In the example setup described below, network load balancing as well as clustering is used to provide high availability. The example here involves four physical machines to host AMI components. The machine names are Node_1, Node_2, Node_3 and Node_4.

IIS Load Balancing

IIS is used to host several of the AMI components, including:

Event Service
Configuration Service
State Service
Configuration Web user interface

Telvent recommends using two or more machines to run IIS as a network load balanced service. Network load balancing for IIS will provide improved performance (see Figure 1). One virtual IP is used to access the hosted services.

Figure 1, Network Load Balancing cluster

IIS High Availability

In the event that IIS goes down due to hardware or network failure the AMI system will be unable to receive any new meter events, bringing event processing to a halt. To prevent this situation, Telvent recommends using two or more machines to run IIS as an active/passive failover cluster.

MSMQ and the AMI services are located on machines Node_3 and Node_4 and employ active/passive clusters. Figure 2 below illustrates the configuration recommended for the clustered services and an explanation of the reasoning follows.

The Log Service may use an active/active cluster. See the Log Service section below.

Figure 2, Failover cluster

MSMQ

As shown in the Figure 2, MSMQ is configured as part of an active/passive cluster running on Node_3 and Node_4. It may be placed on Node_1 and Node_2 if desired.
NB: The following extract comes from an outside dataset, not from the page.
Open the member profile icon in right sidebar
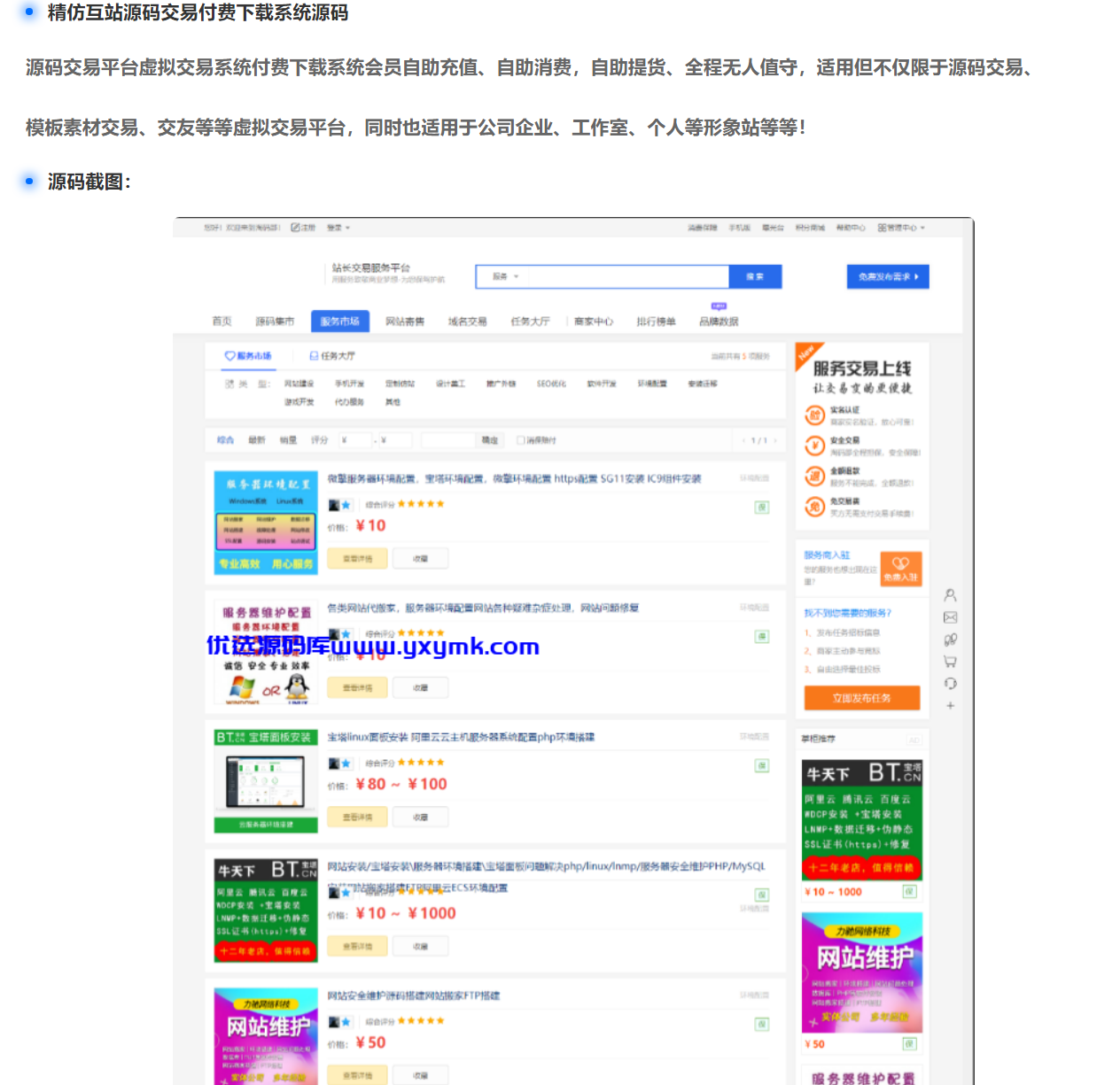 click(951, 595)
One potential advantage to clustering MSMQ on Node_1 and Node_2 along with the web services is that the Event Service does not need to traverse the LAN in any way to send messages to an instance of MSMQ located elsewhere. The Event Service needs to be able to enqueue quickly in the event of a large spike in the event submission rate, so as not to lose events. In contrast, the Event Processor (which dequeues from MSMQ) does not pose a risk of losing data if network congestion or latency slows it. In practice though, an uncongested subnet should allow for rapid communication with MSMQ regardless of the location.
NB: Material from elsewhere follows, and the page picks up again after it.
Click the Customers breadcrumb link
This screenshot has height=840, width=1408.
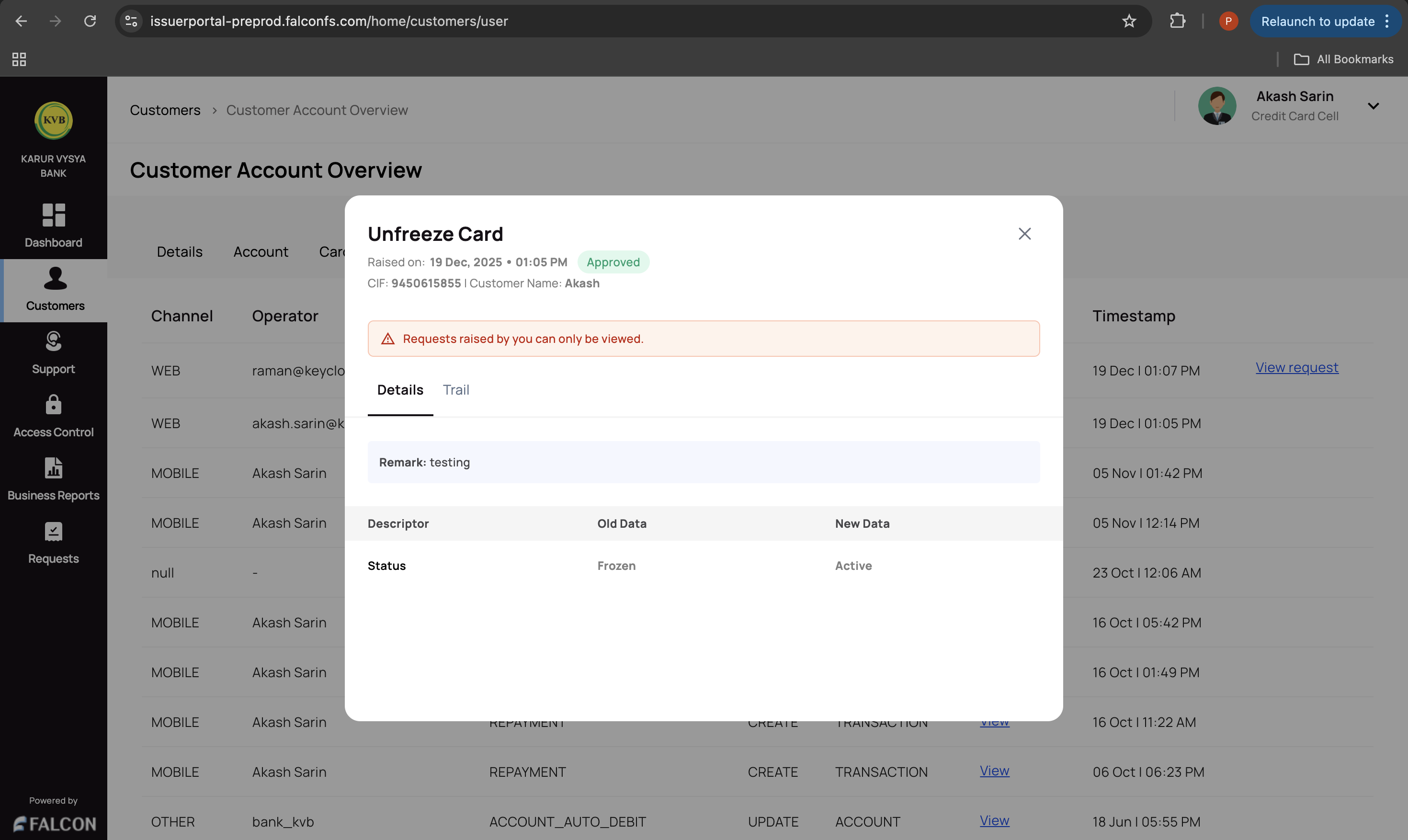tap(165, 110)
The reason for the active/passive configuration is that it allows the MSMQ service to be accessible via one virtual IP address. By avoiding an active/active configuration we remove the need for a custom load balancing component to switch back and forth between two or more instances of MSMQ when enqueuing or dequeuing.

Event Processor

The Event Processor is configured as an active/passive cluster with all instances pointing to the virtual IP for MSMQ. This configuration provides failover support for event processing up to the state store.

Post Event Processor

The Post Event Processor should be run in an active/passive configuration as shown in Figure 2. Running multiple instances of the Post Event Processor as part of an active/active configuration can cause the status field of events in the state store to have incorrect values at times, leading to problems with prediction.

Log Service

The Log Service is shown in Figure 2 using an active/passive configuration in this document. However, there is no technical reason why the Log Service cannot be run in an active/active configuration. The Log Service operates by dequeuing events from its queue that other AMI components have enqueued for logging. These events are then logged by the service to their final destination. In the event that one instance of the Log Service is not able to keep up with the amount of messages being sent to its queue, an active/active configuration may resolve the situation.

The Log Service is shown in Figure 2 as active/passive since testing has demonstrated that one instance of the service is enough to handle a large number of events (e.g., 100,000+ per hour) without difficulty. Additionally one instance of the service results in fewer connections being made to MSMQ to look for messages to be logged.